This section is from the book "Applied Anatomy: The Construction Of The Human Body", by Gwilym G. Davis. Also available from Amazon: Applied anatomy: The construction of the human body.
The female pelvic organs are so often the subject of operative procedures that an exact knowledge of the relations of the uterus, vagina, ovaries, Fallopian tubes, round and broad ligaments, and ureters is of great importance.
The normal unimpregnated uterus is approximately 7.5 cm. (3 in.) long, 5 cm. (2 in.) broad, and 2.5 cm. (1 in.) thick. It consists of a fundus, body, and neck. Its fundus is that part above a line joining the two openings of the Fallopian tubes at the cornua. The neck of the uterus or cervix embraces 2.5 cm. (1 in.) of its lower portion. Between the neck and fundus is the body. The cavity of the uterus is small, its anterior and posterior walls being almost in contact, while laterally it extends toward the Fallopian tube openings. The opening through the cervix is the cervical canal; it opens into the vagina by the external os and into the uterus by the internal os; it is round in shape. The external os in the nullipara is round but in those who have borne children it is a transverse slit. The cervical canal is narrowed at both the internal os and the external os while it is larger between; hence in passing instruments into the uterus they traverse with difficulty the external os and the internal os but pass readily between the two and into the uterine cavity beyond.
The cervix enters the upper end of the vagina in its anterior wall and presents downward and backward (Fig. 458). Its posterior lip is longer than the anterior.
The uterus is most firmly fixed to the vagina and its upper portion is the most movable. Lying between the bladder anteriorly and intestines and rectum posteriorly its position varies with the condition of those organs. Normally it inclines anteriorly (anteversion). It lies in contact with the bladder, no intestines intervening. With an empty bladder it may point almost horizontally just above the top of the symphysis pubis, the external os being almost at the same level. As the bladder distends and the rectum becomes empty the fundus rises more and more until the axis of the uterus may coincide with that of the vagina, or even pass beyond; and then it is said to be retroverted. The uterus is normally almost straight or slightly bent forward. As the result of disease it becomes more or less sharply bent at the region of the internal os either forward or backward. It is then said to be anteflexed or retroflexed. When retroflexed the fundus can frequently be felt as a round hard mass behind the upper posterior portion of the vagina.
In addition to being attached to the vagina the uterus has certain folds or ligaments which pass from it to the surrounding parts. Anteriorly the peritoneum is reflected from the uterus at the level of the internal os to the bladder, forming the uterovesical fold. Posteriorly the peritoneum descends from the uterus over the posterior surface of the upper portion of the vagina for 1/2 or 2 cm. (1/2 in.) and thence onto the rectum constituting the rectovaginal or recto-uterine fold. The deep pouch so formed is called Douglas's pouch. On each side are three ligaments;
Fig. 458. - Lateral view of the interior of the female pelvis.

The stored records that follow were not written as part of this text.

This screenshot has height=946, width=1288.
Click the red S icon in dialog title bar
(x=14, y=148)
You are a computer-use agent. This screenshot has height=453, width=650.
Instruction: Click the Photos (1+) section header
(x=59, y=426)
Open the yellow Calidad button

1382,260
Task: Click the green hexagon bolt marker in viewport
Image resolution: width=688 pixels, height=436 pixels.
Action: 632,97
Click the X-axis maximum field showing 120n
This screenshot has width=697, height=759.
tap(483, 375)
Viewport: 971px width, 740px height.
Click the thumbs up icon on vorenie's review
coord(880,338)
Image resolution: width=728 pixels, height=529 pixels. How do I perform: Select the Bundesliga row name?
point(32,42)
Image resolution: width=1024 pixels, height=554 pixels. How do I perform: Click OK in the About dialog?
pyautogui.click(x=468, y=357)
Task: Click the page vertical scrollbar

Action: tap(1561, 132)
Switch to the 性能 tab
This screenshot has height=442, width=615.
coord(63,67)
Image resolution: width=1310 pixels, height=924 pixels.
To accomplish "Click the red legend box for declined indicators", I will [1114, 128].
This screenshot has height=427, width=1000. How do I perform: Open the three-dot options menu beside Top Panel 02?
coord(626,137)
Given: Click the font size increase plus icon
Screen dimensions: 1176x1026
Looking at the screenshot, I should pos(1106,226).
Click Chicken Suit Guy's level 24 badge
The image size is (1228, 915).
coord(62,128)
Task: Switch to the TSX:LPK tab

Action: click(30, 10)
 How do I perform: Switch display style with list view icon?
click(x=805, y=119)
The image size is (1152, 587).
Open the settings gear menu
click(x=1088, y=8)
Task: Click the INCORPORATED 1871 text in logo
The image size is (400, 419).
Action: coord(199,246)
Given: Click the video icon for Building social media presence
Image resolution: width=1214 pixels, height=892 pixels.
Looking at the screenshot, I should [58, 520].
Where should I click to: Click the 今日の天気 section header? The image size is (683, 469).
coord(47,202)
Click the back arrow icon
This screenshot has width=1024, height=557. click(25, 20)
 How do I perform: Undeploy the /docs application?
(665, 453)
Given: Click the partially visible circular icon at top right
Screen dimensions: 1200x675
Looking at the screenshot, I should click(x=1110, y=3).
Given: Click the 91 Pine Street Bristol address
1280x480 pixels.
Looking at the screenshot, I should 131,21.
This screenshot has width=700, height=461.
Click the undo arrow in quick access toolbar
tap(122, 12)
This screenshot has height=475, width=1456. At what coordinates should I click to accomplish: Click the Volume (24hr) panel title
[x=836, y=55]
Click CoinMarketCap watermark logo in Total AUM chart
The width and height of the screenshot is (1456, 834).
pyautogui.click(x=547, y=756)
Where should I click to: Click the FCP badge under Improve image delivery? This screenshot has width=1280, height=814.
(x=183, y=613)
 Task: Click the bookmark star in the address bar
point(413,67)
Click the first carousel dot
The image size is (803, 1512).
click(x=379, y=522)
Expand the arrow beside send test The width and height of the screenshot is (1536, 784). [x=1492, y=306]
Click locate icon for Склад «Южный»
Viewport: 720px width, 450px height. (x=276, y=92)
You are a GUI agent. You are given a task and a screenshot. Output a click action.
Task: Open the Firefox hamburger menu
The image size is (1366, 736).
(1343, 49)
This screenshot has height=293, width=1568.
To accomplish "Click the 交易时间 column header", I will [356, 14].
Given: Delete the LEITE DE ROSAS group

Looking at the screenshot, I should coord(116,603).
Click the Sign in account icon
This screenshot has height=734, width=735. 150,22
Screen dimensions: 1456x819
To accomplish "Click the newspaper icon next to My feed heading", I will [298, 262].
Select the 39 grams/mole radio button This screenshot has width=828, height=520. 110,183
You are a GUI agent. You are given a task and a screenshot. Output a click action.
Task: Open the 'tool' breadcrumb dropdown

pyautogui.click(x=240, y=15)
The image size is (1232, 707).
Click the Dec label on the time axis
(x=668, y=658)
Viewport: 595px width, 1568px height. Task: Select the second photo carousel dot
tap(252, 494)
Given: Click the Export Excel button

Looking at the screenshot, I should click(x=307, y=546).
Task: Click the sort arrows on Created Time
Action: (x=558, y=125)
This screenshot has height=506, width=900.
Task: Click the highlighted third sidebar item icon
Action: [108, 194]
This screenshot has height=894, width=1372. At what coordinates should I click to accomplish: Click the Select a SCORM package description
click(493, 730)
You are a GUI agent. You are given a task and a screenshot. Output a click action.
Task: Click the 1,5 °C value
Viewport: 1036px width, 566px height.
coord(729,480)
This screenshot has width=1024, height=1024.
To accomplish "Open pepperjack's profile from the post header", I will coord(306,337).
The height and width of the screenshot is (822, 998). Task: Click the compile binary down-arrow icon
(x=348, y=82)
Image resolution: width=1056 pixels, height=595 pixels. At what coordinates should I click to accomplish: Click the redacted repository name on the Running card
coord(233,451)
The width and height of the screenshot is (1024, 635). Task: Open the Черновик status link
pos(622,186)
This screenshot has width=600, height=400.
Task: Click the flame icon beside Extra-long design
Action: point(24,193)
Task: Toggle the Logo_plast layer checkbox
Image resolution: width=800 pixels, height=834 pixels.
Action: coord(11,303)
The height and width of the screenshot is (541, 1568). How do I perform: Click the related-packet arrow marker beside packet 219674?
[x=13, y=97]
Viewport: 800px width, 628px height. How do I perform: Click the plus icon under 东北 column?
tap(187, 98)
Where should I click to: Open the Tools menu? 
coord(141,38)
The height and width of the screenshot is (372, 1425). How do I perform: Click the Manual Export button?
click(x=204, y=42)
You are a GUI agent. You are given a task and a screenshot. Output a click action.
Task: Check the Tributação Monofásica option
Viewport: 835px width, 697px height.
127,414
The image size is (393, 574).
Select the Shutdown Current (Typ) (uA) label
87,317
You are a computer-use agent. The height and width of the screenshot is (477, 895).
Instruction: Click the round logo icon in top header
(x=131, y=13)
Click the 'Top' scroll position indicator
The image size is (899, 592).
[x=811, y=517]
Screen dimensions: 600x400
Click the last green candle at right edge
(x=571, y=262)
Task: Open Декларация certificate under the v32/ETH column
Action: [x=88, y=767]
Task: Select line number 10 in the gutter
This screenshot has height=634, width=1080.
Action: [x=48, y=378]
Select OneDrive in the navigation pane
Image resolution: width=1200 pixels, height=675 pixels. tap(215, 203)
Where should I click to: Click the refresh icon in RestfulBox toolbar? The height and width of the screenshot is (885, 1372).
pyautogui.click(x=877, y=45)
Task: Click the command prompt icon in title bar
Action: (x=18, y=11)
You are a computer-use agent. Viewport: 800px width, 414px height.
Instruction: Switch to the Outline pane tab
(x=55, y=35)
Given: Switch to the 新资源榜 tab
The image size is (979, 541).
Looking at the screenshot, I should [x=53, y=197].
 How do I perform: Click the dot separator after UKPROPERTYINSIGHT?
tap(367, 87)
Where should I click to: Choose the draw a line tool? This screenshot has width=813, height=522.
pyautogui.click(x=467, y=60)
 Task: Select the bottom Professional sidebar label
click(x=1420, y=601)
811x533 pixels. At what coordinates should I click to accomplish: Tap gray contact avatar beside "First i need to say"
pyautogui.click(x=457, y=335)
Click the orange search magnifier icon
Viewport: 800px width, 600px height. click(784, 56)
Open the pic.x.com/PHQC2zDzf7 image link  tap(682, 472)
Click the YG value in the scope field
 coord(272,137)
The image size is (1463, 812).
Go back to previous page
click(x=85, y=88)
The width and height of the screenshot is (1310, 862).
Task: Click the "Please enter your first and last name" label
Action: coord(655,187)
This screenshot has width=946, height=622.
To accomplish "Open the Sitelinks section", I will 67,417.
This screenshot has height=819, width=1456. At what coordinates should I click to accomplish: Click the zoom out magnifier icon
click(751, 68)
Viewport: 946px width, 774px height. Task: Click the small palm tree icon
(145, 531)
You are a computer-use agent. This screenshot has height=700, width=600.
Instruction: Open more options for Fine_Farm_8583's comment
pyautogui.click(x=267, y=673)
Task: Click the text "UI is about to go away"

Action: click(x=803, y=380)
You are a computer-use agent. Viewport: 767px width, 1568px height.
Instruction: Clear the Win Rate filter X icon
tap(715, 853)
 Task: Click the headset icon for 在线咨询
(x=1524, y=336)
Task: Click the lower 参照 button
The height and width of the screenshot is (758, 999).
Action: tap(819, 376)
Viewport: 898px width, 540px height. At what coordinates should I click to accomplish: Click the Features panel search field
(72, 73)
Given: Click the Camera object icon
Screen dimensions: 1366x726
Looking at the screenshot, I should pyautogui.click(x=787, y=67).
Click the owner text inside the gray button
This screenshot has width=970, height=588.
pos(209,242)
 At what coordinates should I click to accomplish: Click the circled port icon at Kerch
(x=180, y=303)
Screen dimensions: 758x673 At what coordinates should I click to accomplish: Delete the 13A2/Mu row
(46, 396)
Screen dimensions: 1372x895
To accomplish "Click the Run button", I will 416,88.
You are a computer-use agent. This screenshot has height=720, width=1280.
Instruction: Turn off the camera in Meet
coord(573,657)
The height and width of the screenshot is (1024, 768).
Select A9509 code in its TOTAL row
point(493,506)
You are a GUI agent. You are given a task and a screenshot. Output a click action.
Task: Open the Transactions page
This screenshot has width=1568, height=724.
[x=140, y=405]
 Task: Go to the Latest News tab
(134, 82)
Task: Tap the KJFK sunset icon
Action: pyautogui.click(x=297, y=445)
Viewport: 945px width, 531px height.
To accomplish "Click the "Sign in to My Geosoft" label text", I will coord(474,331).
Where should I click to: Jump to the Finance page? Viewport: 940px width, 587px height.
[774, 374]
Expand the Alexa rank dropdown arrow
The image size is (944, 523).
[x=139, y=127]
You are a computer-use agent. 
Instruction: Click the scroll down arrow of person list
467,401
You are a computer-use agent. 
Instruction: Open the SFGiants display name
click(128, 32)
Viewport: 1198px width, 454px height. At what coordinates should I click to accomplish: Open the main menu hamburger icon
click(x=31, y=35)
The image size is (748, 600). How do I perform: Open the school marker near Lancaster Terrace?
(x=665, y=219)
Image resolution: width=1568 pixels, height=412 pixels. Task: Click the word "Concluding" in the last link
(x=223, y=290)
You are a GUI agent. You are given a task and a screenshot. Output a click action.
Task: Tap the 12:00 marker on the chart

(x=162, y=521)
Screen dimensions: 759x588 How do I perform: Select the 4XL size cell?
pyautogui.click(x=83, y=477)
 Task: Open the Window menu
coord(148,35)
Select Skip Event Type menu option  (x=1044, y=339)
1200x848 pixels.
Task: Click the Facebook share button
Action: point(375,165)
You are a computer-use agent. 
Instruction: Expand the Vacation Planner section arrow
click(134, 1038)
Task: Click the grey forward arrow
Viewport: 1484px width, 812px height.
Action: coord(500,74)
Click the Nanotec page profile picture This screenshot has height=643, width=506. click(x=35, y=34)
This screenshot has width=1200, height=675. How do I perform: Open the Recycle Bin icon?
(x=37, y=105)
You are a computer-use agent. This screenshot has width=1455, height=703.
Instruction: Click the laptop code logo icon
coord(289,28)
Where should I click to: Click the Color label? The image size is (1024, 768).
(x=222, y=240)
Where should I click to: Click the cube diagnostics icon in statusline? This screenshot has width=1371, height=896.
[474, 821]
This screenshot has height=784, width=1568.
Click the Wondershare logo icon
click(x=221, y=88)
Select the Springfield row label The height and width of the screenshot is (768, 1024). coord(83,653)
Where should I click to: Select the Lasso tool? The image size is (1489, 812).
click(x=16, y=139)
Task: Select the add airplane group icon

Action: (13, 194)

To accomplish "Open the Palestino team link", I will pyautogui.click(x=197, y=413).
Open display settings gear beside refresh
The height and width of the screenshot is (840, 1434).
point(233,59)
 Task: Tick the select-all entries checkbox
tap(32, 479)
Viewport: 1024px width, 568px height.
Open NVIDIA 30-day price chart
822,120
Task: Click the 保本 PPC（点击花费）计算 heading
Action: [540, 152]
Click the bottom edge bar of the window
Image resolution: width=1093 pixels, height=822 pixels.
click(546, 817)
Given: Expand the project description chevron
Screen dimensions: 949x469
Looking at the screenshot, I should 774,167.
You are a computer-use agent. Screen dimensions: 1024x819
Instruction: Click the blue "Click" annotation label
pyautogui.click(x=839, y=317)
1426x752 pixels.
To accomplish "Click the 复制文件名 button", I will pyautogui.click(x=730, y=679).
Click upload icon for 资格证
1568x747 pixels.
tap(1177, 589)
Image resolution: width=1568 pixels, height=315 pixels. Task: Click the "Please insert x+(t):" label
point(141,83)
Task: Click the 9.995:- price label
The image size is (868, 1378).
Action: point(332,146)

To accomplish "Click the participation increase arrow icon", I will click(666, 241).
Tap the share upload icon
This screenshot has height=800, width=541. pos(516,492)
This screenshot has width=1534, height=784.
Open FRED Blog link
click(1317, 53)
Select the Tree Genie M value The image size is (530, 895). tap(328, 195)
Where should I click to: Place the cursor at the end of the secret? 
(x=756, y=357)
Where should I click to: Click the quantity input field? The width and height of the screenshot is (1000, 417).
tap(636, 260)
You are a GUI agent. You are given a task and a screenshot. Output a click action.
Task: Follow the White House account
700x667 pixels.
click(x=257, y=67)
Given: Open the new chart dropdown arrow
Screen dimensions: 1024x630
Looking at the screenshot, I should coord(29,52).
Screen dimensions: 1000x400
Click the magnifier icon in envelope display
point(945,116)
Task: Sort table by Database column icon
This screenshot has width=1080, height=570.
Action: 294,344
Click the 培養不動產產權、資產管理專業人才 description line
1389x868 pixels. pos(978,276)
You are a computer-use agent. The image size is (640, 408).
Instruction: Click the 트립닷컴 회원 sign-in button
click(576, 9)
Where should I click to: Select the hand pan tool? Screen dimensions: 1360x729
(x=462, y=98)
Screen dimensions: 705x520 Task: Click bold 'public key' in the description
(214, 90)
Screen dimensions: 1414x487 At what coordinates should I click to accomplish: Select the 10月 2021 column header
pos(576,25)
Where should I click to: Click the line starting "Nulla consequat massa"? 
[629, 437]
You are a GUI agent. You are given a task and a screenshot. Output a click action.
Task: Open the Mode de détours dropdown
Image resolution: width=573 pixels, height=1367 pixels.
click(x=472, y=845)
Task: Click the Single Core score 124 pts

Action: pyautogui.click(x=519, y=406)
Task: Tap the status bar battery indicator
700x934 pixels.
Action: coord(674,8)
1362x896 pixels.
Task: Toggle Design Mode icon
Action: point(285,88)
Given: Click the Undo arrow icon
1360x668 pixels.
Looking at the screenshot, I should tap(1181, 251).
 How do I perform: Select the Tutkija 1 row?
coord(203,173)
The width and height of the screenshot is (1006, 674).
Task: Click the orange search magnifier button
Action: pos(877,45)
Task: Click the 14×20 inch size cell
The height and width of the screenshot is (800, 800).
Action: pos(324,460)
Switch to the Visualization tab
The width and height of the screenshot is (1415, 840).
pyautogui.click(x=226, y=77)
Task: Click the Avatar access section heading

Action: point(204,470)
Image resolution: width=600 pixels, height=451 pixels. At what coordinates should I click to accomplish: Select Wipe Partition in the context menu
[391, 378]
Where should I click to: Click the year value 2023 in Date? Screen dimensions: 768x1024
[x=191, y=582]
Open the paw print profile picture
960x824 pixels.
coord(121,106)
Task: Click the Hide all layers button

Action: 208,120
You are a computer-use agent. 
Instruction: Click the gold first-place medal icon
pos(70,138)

the broad ligament is the largest and most important. The two broad ligaments and uterus form a diaphragm which extends from one side of the pelvis directly across to the other, thus dividing it into anterior and posterior compartments. On the side of the uterus the broad ligament extends from the round ligament and Fallopian tube above down to below the level of the internal os. The anterior layer blends with the uterovesical fold at the level of the internal os, while the posterior goes to the bottom of the pouch of Douglas. It passes outward to be attached to the sides of the pelvis from the external iliac vein above down to the floor of the pelvis. Between the two peritoneal layers of the broad ligament at its top is the Fallopian tube, a little lower on the posterior surface is the ovary, going to the ovary are the ovarian vessels; lower still is the round ligament; and running in the base of the broad ligament are the uterine artery and ureter. At its pelvic attachment the broad ligament widens out, having the round ligament as its anterior edge and the infundibulopelvic or suspensory ligament of the ovary as its posterior edge. This latter runs not to the uterus but to the fimbriated extremity of the Fallopian tube and ovary and contains the ovarian vessels. A little posterior is the uterosacral ligament (recto-uterine); it runs from the uterus backward and contains muscular and fibrous tissue, the muscular tissue goes to the rectal wall while the fibrous goes to be attached to the second and third sacral vertebrae. This ligament on each side forms the outer border of Douglas's pouch.
Contained in the broad ligament between the Fallopian tube and ovary can be seen the remains of the parovarium or organ of Rosenmuller (page 453) and Gartner's duct. A little farther in are the remains of the paroophoron not clearly-visible to the unaided eye.
The round ligament leaves the cornu of the uterus just below and anterior to the Fallopian tube, and passes outward, forward, and slightly upward to reach the internal inguinal ring and canal through which it passes to end in the subcutaneous tissue and skin of the labium majus. Owing to the ovary and Fallopian tube falling backward the round ligament is seen as a distinct cord passing to the sides of the pelvis. It receives a branch from the deep epigastric artery.